*** INPUT DATA ***
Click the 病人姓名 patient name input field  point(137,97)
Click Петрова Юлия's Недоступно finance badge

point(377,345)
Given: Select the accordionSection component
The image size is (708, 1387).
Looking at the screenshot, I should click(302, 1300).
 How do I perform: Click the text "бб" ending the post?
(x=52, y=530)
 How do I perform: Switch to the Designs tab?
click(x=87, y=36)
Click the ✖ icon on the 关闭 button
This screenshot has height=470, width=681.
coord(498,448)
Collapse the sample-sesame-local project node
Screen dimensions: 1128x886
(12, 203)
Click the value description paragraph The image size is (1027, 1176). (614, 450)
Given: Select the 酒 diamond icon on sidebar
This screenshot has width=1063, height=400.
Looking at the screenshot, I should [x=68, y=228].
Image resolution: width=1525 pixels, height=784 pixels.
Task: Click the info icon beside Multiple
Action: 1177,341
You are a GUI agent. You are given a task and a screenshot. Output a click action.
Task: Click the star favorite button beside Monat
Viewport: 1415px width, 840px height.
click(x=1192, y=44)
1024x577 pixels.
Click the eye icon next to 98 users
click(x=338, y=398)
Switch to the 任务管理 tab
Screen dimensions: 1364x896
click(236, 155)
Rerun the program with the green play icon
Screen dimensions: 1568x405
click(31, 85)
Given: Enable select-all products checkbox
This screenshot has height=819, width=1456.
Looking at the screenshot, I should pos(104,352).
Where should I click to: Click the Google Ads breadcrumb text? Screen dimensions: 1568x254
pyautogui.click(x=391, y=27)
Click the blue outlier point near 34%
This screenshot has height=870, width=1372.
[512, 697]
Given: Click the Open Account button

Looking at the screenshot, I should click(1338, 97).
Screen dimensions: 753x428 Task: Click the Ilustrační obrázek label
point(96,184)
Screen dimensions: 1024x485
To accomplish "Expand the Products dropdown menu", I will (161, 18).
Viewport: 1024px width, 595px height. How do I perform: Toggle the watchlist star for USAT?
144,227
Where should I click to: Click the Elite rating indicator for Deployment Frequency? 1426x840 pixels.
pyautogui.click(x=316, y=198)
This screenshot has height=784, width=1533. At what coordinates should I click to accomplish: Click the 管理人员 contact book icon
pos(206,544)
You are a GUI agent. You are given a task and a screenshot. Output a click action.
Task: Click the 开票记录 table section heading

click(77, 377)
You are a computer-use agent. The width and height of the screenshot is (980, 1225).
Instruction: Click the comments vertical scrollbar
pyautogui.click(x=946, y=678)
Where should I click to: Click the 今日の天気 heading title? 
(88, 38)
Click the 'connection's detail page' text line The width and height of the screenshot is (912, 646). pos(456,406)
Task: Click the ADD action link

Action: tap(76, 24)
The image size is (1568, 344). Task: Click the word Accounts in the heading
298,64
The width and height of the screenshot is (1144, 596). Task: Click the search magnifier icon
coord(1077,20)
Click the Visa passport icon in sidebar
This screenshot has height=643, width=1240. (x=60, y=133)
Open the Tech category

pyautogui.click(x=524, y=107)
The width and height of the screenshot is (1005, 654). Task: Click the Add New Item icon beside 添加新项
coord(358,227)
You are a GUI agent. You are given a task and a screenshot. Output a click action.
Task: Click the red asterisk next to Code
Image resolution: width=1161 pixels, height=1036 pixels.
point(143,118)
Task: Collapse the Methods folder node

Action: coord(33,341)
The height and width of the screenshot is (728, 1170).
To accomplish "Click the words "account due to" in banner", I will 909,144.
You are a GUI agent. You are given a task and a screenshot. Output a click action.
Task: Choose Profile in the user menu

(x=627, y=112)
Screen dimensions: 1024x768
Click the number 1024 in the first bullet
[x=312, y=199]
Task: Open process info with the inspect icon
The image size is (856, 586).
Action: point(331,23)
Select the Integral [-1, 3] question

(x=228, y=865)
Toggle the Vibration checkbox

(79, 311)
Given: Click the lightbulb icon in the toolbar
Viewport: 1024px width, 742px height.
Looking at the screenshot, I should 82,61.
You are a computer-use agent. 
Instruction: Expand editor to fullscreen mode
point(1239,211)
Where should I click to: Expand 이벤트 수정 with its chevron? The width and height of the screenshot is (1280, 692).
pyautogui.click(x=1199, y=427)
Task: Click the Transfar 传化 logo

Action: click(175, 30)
*** End of INPUT DATA ***
* [EXERCISE BRIEF]:
Only the count belongs in your answer, so please work out how many lines of the data contain "will".

* [SOLUTION TO THIS EXERCISE]:
2